Nearby, children practice for the Corteo Storico, the costumed parade that precedes the famous Palio di Siena horse race, which takes place in the main square in July and August. Although they are dressed in civilian clothes and their drums and flags lack synchronicity, we watch them delighted, while trying to stop my son from jumping with the koi.
Our tour ends, as all good things in Tuscany seem to do, with ice cream. There are dozens of options, but Stella prefers Grom above all others and I understand why. The purity and intensity of flavors, including pistachio and gianduia, are matched only by the silky texture.
As we say goodbye to Stella, my son, who played shy at first, gives her a big hug, and I realize how exceptionally smooth this family trip has felt, thanks in large part to someone another who takes care of all the planning and accompaniment. , so that we can actually vacation.
On our last day in Italy, we have a few hours in Florence before our flight, so I ask the concierge at Exclusive Resorts to compile a map of the city’s highlights for a quick walking tour. Our first stop, of course, is at the Duomo, a building so grand and spectacular that it’s hard to fully comprehend.
In Piazza della Signoria, we eat Frits of San Giuseppe, rice fritters fried in olive oil — it’s Father’s Day in Italy and it’s the traditional Tuscan high tea for the occasion — near the Fountain of Neptune and watch the pigeons disturb the replica statue of David.

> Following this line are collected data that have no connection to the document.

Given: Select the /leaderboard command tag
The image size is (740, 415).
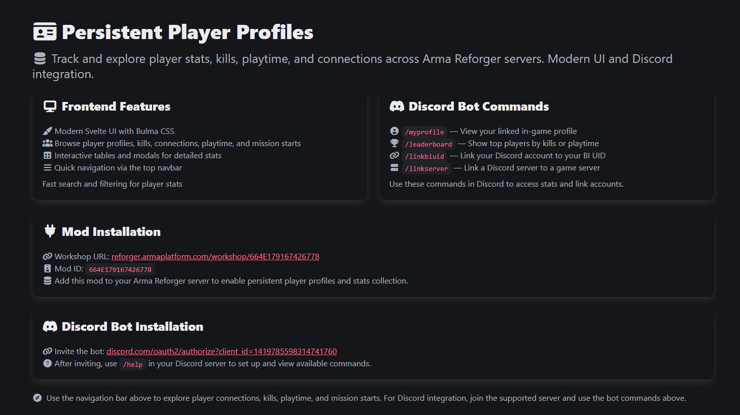Looking at the screenshot, I should pyautogui.click(x=428, y=144).
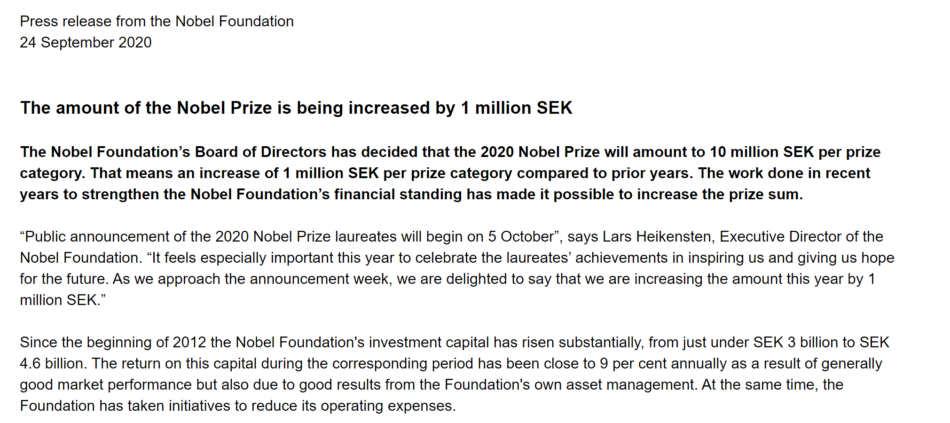Click 'Board of Directors' in the bold paragraph

260,152
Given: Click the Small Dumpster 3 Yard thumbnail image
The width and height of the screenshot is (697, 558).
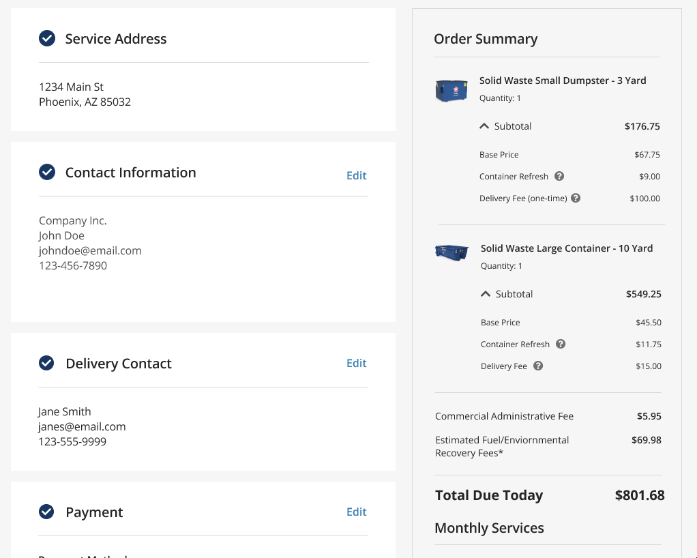Looking at the screenshot, I should pos(451,90).
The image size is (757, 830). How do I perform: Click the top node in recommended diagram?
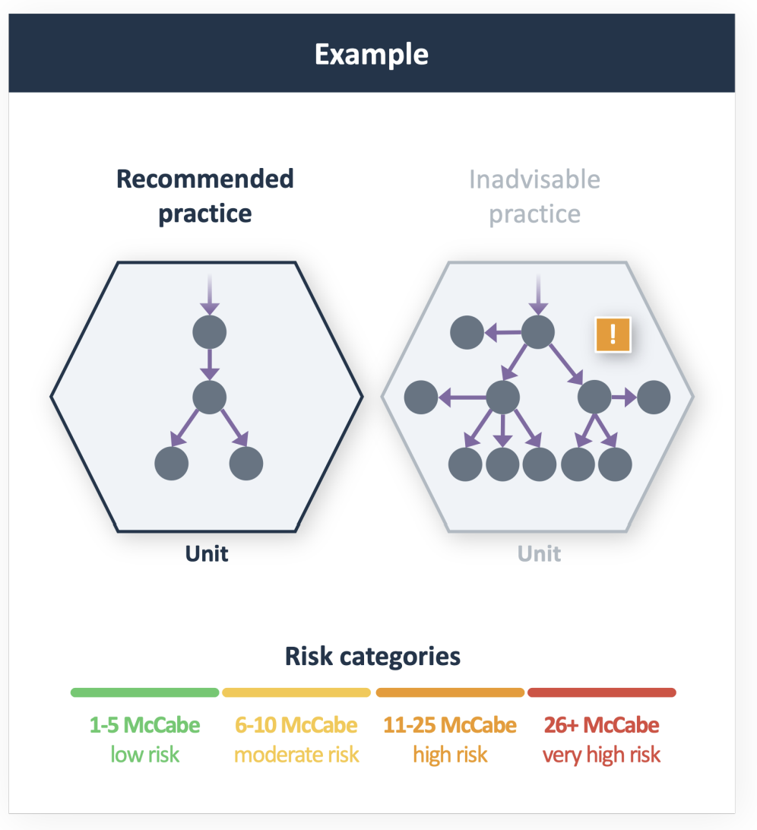(x=210, y=332)
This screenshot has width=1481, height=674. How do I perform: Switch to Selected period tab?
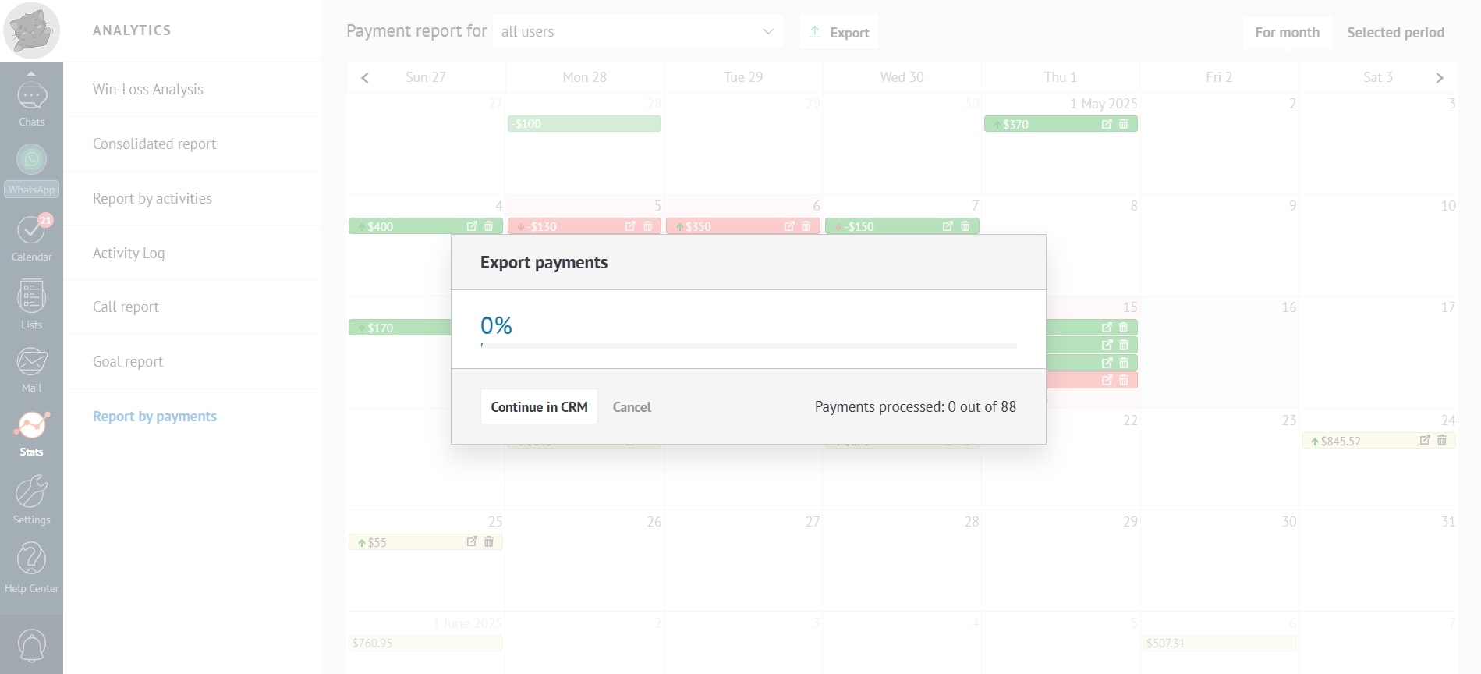(x=1395, y=33)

My daughter, obsessed with Greek mythology, however, is drawn to another statue. “Daddy, it’s Perseus,” she exclaims as she rushes over to Benvenuto Cellini’s 500-year-old bronze sculpture of the demigod holding aloft the Gorgon’s severed and twisted head. I don’t know who is more delighted by this unexpected spectacle.
For all the luxury of this trip, it is this fortuitous encounter, totally gratuitous and totally unexpected, that I will cherish forever. Well, that and a special bag of eggs.